The US property and casualty insurance market continues to be dynamic, with a deceleration in the rate environment in some areas but dramatic increases in others, according to Amwins.
“In many segments, carriers are becoming more comfortable with corrections made to capacity, pricing and terms, and are therefore looking to grow,” commented James Drinkwater, president of Amwins and Amwins Brokerage. “We continue to experience losses that are driving micro-hard markets throughout property, casualty and professional lines sectors. And while we’re seeing portions of the economy rebound from the pandemic, and life somewhat return to what we used to call ‘normal’, there remain exposures that retailers and insureds should be prepared for.”
The broker’s State of the Market report states that for property, “capacity remains sufficient with availability dependent on risk perception and rate”, adding: “While excess and surplus lines (E&S) carriers are more willing to entertain flat-to-10% rate increases in desirable classes, hard market conditions are still being seen in those less desirable.”
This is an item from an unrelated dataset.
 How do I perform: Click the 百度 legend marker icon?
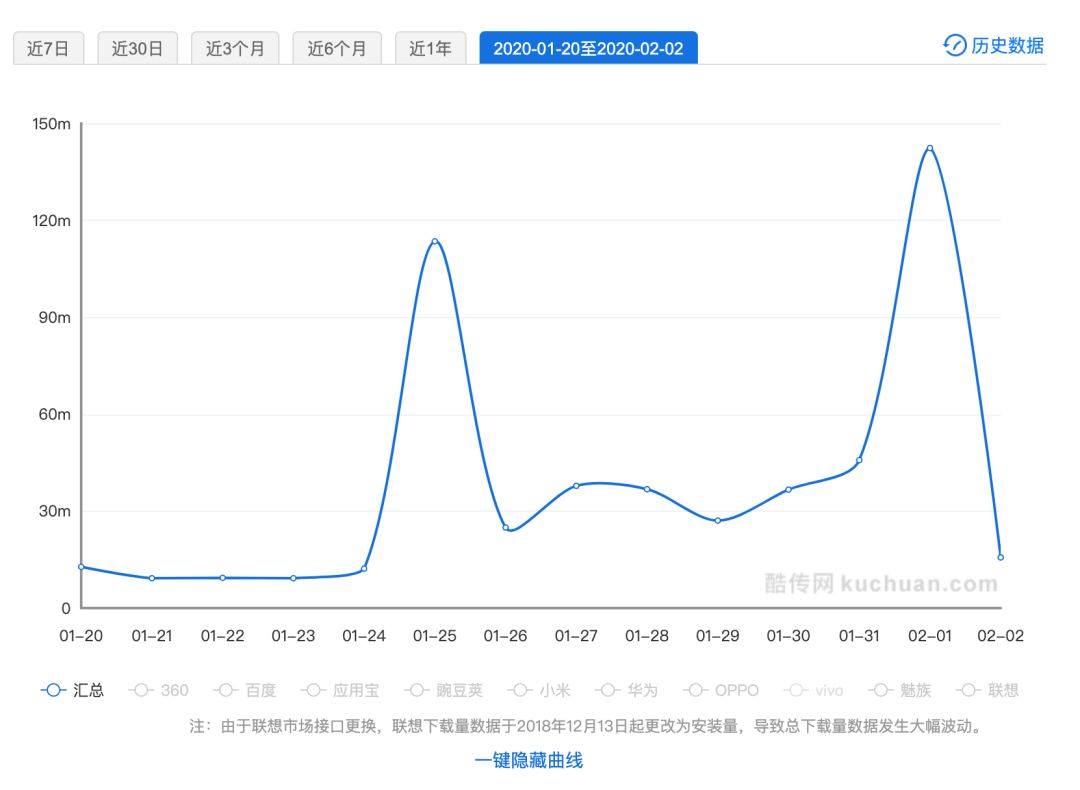coord(226,690)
It goes on: “The remainder of 2021 will be a bellwether for cat-exposed business. This year has already been active in climate-driven claims, with wildfires reaching historic burn rates and 21 named storms predicted for 2021 – a more than 30% increase over average.”
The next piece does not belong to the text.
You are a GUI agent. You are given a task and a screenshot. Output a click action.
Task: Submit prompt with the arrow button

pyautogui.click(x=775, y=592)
For casualty business, the report notes that most excess carriers have maintained expiring limits and attachment points. However, to ensure pricing is in proportion to the inherent risk exposure, many carriers are looking for marginally increased rates over expiring, depending on the class of business, it says.
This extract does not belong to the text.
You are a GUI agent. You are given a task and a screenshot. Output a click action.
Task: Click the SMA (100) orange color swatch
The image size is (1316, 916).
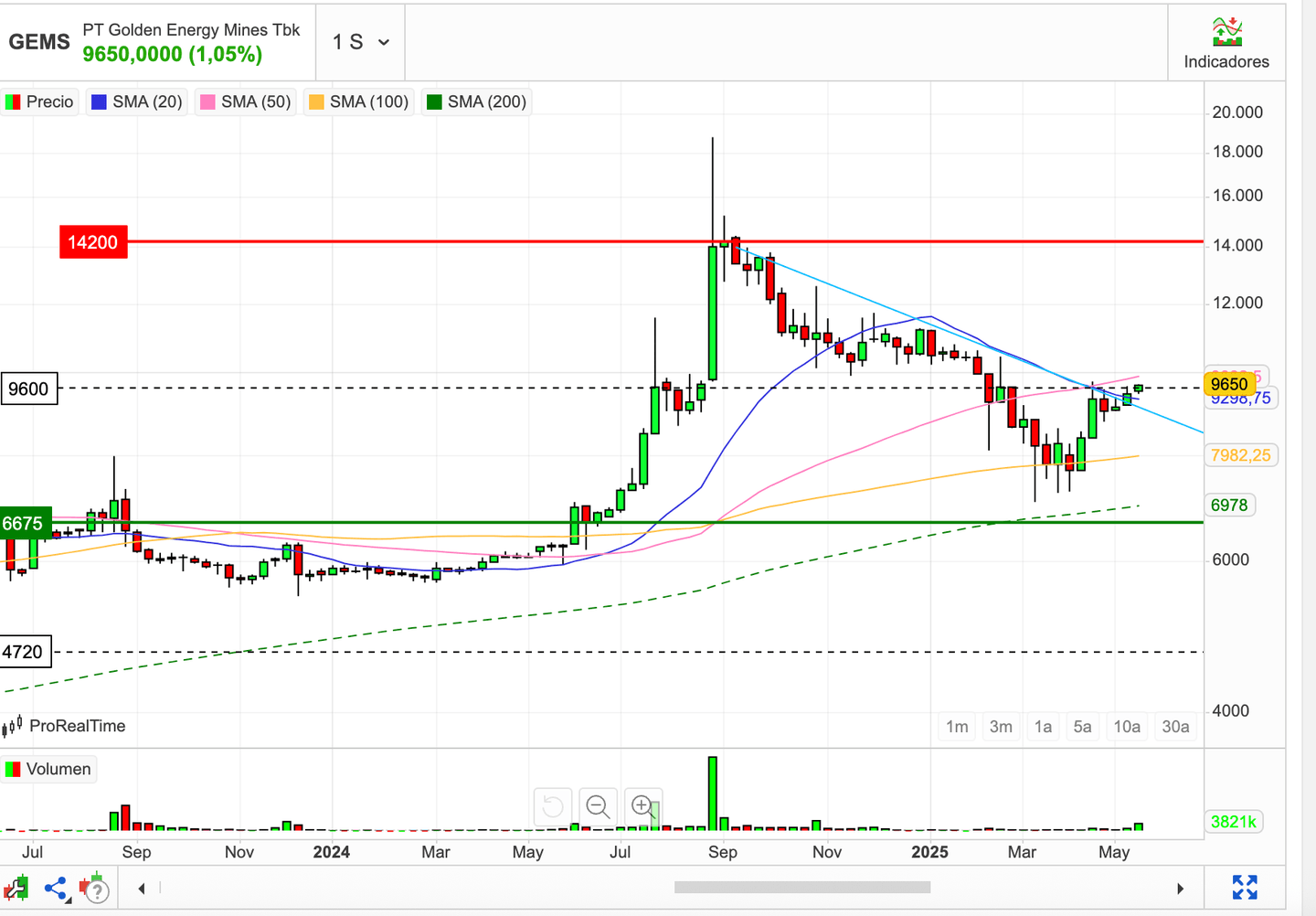[316, 101]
The report adds: “Currently, most carriers are comfortable with the excess capacity and the terms in which they are willing to offer coverage. And while we had expected the primary casualty market to start pushing rates, that has yet to happen outside of certain distressed areas. With the exception of certain verticals, carriers are looking to grow in the primary space, particularly in products liability. However, for carriers to expand in the primary GL space means creating more competition and tempering any rate increases they may be trying to achieve.”
Amwins warns that the post-pandemic environment may unleash a backlog of professional liability claims and coverage issues that the industry needs to prepare for. “All professional lines are feeling the effects of a hard insurance market. Cyber liability, however, has and continues to experience the greatest degree of change. In addition to facing increasing rates and more restrictive terms, buyers will be asked to demonstrate their commitment to cybersecurity risk mitigation as underwriters become more selective, declining and non-renewing risky accounts,” the report states.
As for D&O liability, while the line has experienced some degree of rate flattening, this could abruptly change as activity surrounding mergers and acquisitions and special purpose acquisition companies increase, says Amwins. “Moreover, the post-pandemic reopening of the judicial system may also become a potential driver of D&O claims. Additionally, a strong market outlook exists for reps and warranties liability, as struggling businesses in the wake of Covid-19 look to cash out, increasing the number of corporate transactions over the next several months,” the broker warns.